Misalnya, melalui kemitraan kami dengan para peneliti dari
Museum Sejarah Alam Nasional Prancis, kami mencoba mengidentifikasi reservoir
hewannya. Sementara itu, bersama tim SESSTIM di Marseille, kami mengeksplorasi
ekologi penyakit ini untuk lebih memahami mengapa penyakit ini menyebar lebih
banyak di kawasan hutan, menentukan bagaimana deforestasi memengaruhi wabah,
menentukan apakah ada aspek musiman atau tidak, dan sebagainya.
Dalam waktu dekat, proyek Afripox juga berharap dapat
menggunakan tes diagnostik PCR di lapangan yang saat ini sedang dikembangkan
oleh tim Emergency Biological Response Unit (“Cibu”) di Institut Pasteur di
Paris. Untuk saat ini, sampel kasus yang dicurigai dianalisis di Bangui, tetapi
tes ini akan memungkinkan pengurangan waktu diagnosis dan implementasi tindakan
yang tepat lebih cepat.
Terakhir, aspek epidemiologi dan antropologi virus sedang
dieksplorasi oleh tim di Institut Pasteur Paris (yaitu, Unit Epidemiologi
Penyakit Berkembang dan Unit Antropologi dan Ekologi Penyakit Berkembang),
bekerja sama dengan peneliti lokal. Tujuan mereka adalah untuk secara tepat
menentukan faktor risiko penularan zoonosis atau antar manusia dan memastikan
mengapa cacar monyet meningkat sejak tahun 1980-an.
Meskipun penting untuk mengidentifikasi mekanisme epidemi
terbaru dari manusia ke manusia dengan format yang relatif baru, penting juga
untuk memahami bagaimana cacar monyet muncul dan beredar di benua asalnya.

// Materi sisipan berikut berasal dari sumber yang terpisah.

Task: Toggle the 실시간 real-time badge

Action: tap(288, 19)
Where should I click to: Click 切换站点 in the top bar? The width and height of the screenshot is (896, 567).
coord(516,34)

Ketika Afripox diluncurkan tiga tahun lalu, hanya sedikit
yang bisa membayangkan bahwa suatu hari penyakit ini akan menyebar ke luar
benua Afrika dan ke seluruh planet ini. Epidemi saat ini telah menyoroti sekali
lagi pentingnya berinvestasi dalam penelitian ilmiah dalam jangka panjang,
sehingga kita dapat lebih siap untuk setiap dan semua kemungkinan.